26 Nis 2014

Borakuş 41 Aylık

  öyle ay gün saydığım yok aslında. sadece bloğa yazarken ula kaç aylık oldu benim oğlan diyorum , parmaklarımla sayıyorum veee başlığı yazıyorum. herşey bundan ibaret. 42 olsa 3.5 yaş diye değiştiricem ama daha 1 ay var bunun için :)

  işte böyle şükürler olsun sıpa 41. ayında. 41 kere maşallah demek geldi içimden inanmasamda. yiyo , içiyo , oynuyo , küsüyo , barışıyo , uyuyo , gezme istiyo , yorulmuyo , artık pek söz dinlemiyo....ama büyüdükçe sevgiside büyüyo. Allahım isteyen herkese nasibetsin evlat başka bişey. Böyle deyince aklıma annem geliyo. kızdırırdığımızda yada eleştirdiğimizde onu - eh ben size bişey demiyorum , ana olunca anlarsınız derdi! cidden çok anormal bi kimya bu annelik ve beraberinde salgılanan herşey.

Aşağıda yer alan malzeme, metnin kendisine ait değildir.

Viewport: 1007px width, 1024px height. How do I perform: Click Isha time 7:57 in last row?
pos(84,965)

  neyse nitekim benim oğlan 41 aylık oldu. vurgulamak istediğim şey bu. ilerde bir kardeş olursa aaa bora 41. ayında şunları yapmış sen neden yapmıyorsun demek için yazıyorum bunları , unutkanım ya. hayata kalıcı izler bırakmak yani. yada kardeş olmadığnı düşünelim bora açıp okusun diye ona hatıra bırakıyorum işte. tek bir bebeklik fotoğrafı olmayan , anıları ise sürekli kardeşleriyle karıştırılıp duran ben için çok ince bir davranış kesinlikle.

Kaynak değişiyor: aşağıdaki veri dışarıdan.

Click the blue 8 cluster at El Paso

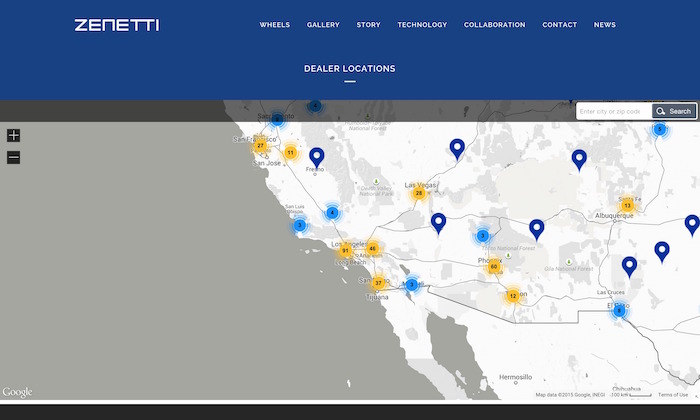pyautogui.click(x=619, y=310)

  geçen kapı çaldı. komşu! oğlu var boradan 6 ay kadar küçük. ama tam bir çete. sürekli büyük çocuklarla oynayan , sorunlarını annesi çözen , elide sopalı bi çocuk işte. eee semiha hanım bu parktaki çocuklara vuruyor napayım dedi. şimdi hem anne , hem öğretmenim. parkta da veletlere müdehalede ediyorum , beni işin ehli sandı herhalde. dedim ceza verebilirsiniz. şok oldu nası yani dedi. dedim yani ordan uzaklaştırın , işte vuracaksan burda onayamazsın , arkadaşlarını rahatsız ediyorsun falan diye , yani park cezası vermesini söyledim. baktım pek yatmadı kafasına. iyi ama dedi ya pısırık olursa!!!şok sırasının bana geçtiğini fark ettim. ne diyeceğimi bilemedim. 

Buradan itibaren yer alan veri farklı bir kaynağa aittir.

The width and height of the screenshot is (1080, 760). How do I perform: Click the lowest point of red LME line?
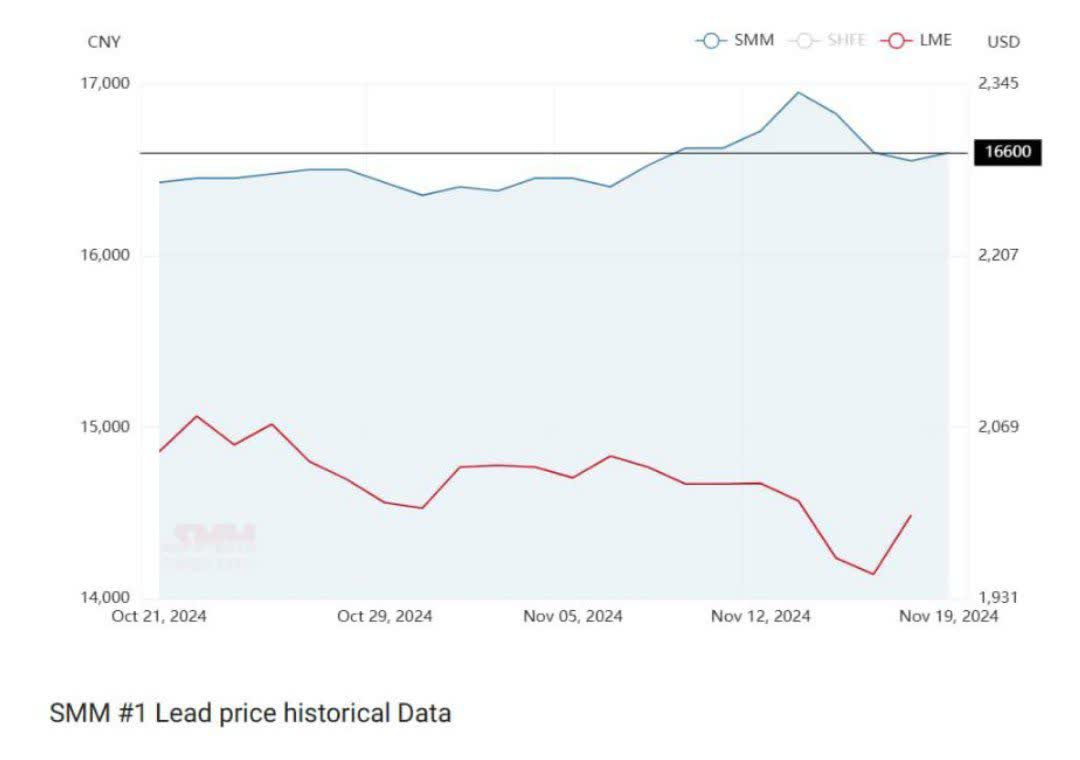(x=874, y=574)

  ertesi gün  : yine parktayız. borada tırsıyo bu arada o çocuktan , oynamak istemiyo. bende saygı duyaraktan kolluyorum borayı çocuk sataşır falan diye. neyse bizimki başka bi çocuğa elindeki kürekle vurmaya başladı.vurulan çocuğun annesi benim komşuya bağrıyo :
  
 -Annesi vuruyo bak.
 -oğluuum yapma.

  bu arada çocuk devam ediyo vurmaya.

  -annesi bak hala vuruyo.
  -ha ben anladım onun arabasını almış arabasını istiyo o !

  çocuk teknik değiştirip taş atmaya başlıyo

 -annesi durdursana çocuğu.
 -y... hadi gidiyoruz eve hadi !

  ama ne eve gidildi ne bişey yapıldı. ben ise ölüyorum sinirden. düşündüklerimi sesli söyledim utanmadan. dedim şu hareketi boraya yapsaydı vallahi döverdim. senin çocuğun pısırık olmayacak diye bizim çocuklarımızın günahı ne. sen vurda al dövde al diye büyük çocuklara karşı korurken çocuğunu bizim çocuklarımızıın günahı ne. sonra bu çocuk büyüyecek bilmem ne marka arabasında yüksek müzik sesle dünya benim modunda klasik bir erkek olacak işte. biz çocuk büyütme sanatını bilmiyoruz. parklara bi bakın ; çocuğunu sallarken sigara içenler , salıp çocuğu oralı olmayanlar , cipsler , çekirdekler , çöpler , saldırgan çocuklar , oynamaya çalışan bebekler....karman çorman. hep orduda parka gittiğimizde saldırgan koşan çocukları görüpte köylerden geldiklerini ve park görmediklerini düşünürdüm. meğer bu bizim çocukların doğasıymış. bizim doğamızmış!!!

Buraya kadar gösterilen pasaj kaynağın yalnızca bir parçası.